Screenshot grounding data:
──────────────────────────────

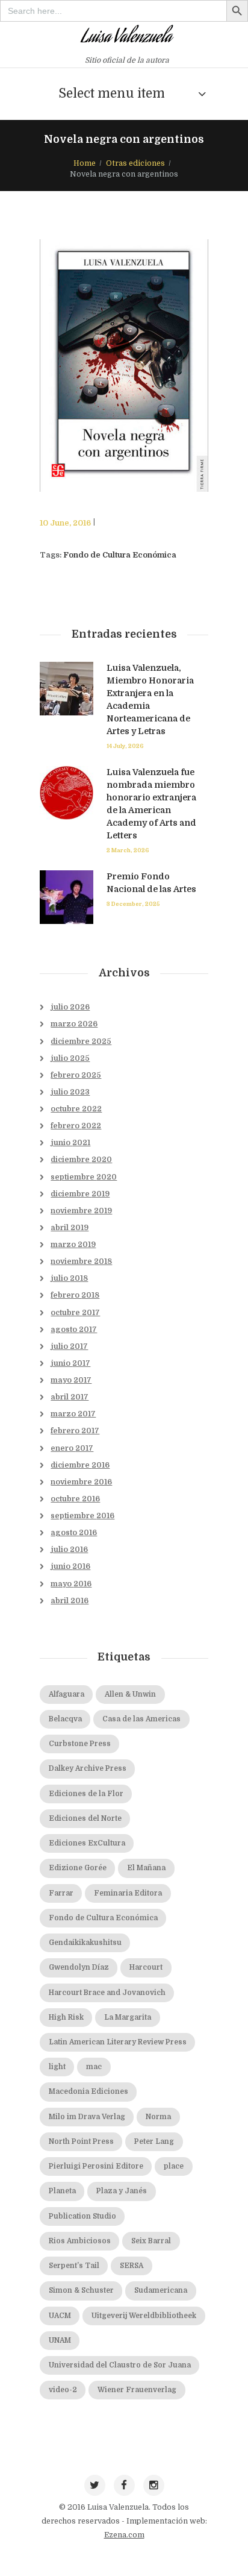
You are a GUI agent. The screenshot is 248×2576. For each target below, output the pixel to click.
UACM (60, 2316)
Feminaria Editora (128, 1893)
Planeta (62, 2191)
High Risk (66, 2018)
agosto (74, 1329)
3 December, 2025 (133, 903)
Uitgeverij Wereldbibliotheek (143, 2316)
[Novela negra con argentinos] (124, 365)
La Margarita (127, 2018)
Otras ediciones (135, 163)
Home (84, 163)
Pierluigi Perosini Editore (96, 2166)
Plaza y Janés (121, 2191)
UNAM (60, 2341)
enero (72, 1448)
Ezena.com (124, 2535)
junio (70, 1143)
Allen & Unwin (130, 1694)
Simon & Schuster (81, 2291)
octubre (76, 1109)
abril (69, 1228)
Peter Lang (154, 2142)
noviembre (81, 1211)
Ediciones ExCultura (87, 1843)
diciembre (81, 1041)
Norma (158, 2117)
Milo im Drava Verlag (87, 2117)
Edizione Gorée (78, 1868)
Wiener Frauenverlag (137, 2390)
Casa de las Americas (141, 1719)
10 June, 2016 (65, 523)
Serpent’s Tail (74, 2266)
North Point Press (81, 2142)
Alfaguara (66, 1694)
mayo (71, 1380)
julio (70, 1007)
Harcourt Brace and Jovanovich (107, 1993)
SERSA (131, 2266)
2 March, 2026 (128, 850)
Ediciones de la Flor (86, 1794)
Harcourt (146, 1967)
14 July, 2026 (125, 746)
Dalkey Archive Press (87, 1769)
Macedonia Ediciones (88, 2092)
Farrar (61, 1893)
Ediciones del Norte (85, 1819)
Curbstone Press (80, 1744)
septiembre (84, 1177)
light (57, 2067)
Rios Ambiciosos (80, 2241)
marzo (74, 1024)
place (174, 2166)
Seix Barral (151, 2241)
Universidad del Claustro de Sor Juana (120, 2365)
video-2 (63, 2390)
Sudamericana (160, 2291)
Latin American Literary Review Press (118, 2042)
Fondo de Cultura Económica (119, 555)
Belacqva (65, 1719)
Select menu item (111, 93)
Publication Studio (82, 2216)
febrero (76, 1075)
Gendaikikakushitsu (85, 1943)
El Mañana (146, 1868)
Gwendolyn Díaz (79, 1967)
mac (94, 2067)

──────────────────────────────

## Exercise requirements
Transcribe each entry precisely as given, leaving the pictures out.

## The completed task
You are a GUI agent. The screenshot is 248×2576. For each target below, output the pixel to click.
UACM (60, 2316)
Feminaria Editora (128, 1893)
Planeta (62, 2191)
High Risk (66, 2018)
agosto (74, 1329)
3 December, 2025 (133, 903)
Uitgeverij Wereldbibliotheek (143, 2316)
[Novela negra con argentinos] (124, 365)
La Margarita (127, 2018)
Otras ediciones (135, 163)
Home (84, 163)
Pierluigi Perosini Editore (96, 2166)
Plaza y Janés (121, 2191)
UNAM (60, 2341)
enero (72, 1448)
Ezena.com (124, 2535)
junio (70, 1143)
Allen & Unwin (130, 1694)
Simon & Schuster (81, 2291)
octubre (76, 1109)
abril (69, 1228)
Peter Lang (154, 2142)
noviembre (81, 1211)
Ediciones ExCultura (87, 1843)
diciembre (81, 1041)
Norma (158, 2117)
Milo im Drava Verlag (87, 2117)
Edizione Gorée (78, 1868)
Wiener Frauenverlag (137, 2390)
Casa de las Americas (141, 1719)
10 June, 2016 (65, 523)
Serpent’s Tail (74, 2266)
North Point Press (81, 2142)
Alfaguara (66, 1694)
mayo (71, 1380)
julio (70, 1007)
Harcourt Brace and Jovanovich (107, 1993)
SERSA (131, 2266)
2 March, 2026 (128, 850)
Ediciones de la Flor (86, 1794)
Harcourt (146, 1967)
14 July, 2026 (125, 746)
Dalkey Archive Press (87, 1769)
Macedonia Ediciones (88, 2092)
Farrar (61, 1893)
Ediciones del Norte (85, 1819)
Curbstone Press (80, 1744)
septiembre (84, 1177)
light (57, 2067)
Rios Ambiciosos (80, 2241)
marzo (74, 1024)
place (174, 2166)
Seix Barral (151, 2241)
Universidad del Claustro de Sor Juana (120, 2365)
video-2 (63, 2390)
Sudamericana (160, 2291)
Latin American Literary Review Press (118, 2042)
Fondo de Cultura Económica (119, 555)
Belacqva (65, 1719)
Select menu item (111, 93)
Publication Studio (82, 2216)
febrero (76, 1075)
Gendaikikakushitsu (85, 1943)
El Mañana (146, 1868)
Gwendolyn Díaz (79, 1967)
mac (94, 2067)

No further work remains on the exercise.